In October 2025, MG International Fragrance Company received the first-ever Biodiversity Award at the Sustainable Business Awards in Turkey, recognizing its voluntary nature conservation project in Şile as one of the most responsible and impactful environmental projects.
Joint nature efforts with Livelihoods Funds
We are a long-standing partner of Livelihoods Funds. The Livelihoods Funds are impact investment funds designed to support the efforts of agricultural and rural communities to live in sustainable ecosystems which serve as the foundation for their food security and provide the necessary resources for their livelihoods.

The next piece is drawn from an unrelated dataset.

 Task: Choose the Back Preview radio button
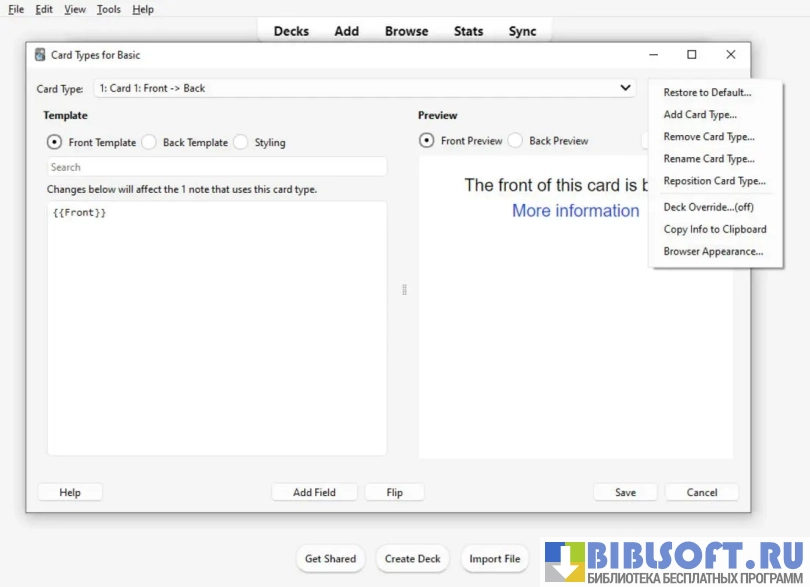tap(515, 141)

We invest in The Livelihoods Carbon Funds (LCF). These funds leverage the voluntary carbon market to finance mangrove restoration, agroforestry, regenerative agriculture and rural energy projects with tangible social, environmental, and economic added value for rural communities.

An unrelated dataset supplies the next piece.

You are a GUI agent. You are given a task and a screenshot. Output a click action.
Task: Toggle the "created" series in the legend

Example projects are agroforestry projects running in India, Guatemala, Mexico, Kenya and Rwanda to rehabilitate forests with income-generating initiatives for local communities, such as intercropping, buffer zone management, and soil health enhancement. Other projects in the funds include mangrove restoration across the coastlines of Indonesia, India and Senegal, moving forward with verifications while reinforcing community engagement. In 2025, we invested 2.6% and 3.0% of total funding in LCF1 and LCF2, respectively, supporting the planting of a total of 20,708 hectares of mangroves and the rehabilitation of 57,092 hectares of land under sustainable practices, along with planting 158.21 million trees, resulting in a CO2 reduction of 5.2 million metric tons.
Site-level biodiversity restoration activities map
Tree planting for both People and Planet
In 2025, we donated a total of 10,465 trees for hours of voluntary learning by our employees (one tree per ten hours of learning), as well as for celebrating the birthdays of our employees at our biomedical manufacturing sites. These trees were planted by Tree-nation in areas ranging across the mangrove restoration coast of Kenya, lost forest recovery in California, boreal forest habitat in Canada, degraded forest of under-resourced communities in Mexico, mangroves and upland forests in Madagascar, and the Amazon Basin in Brazil. Along with tree-planting, 10 hectares of land was reforested, with 360 tonnes of CO2 sequestered by the restored vegetation.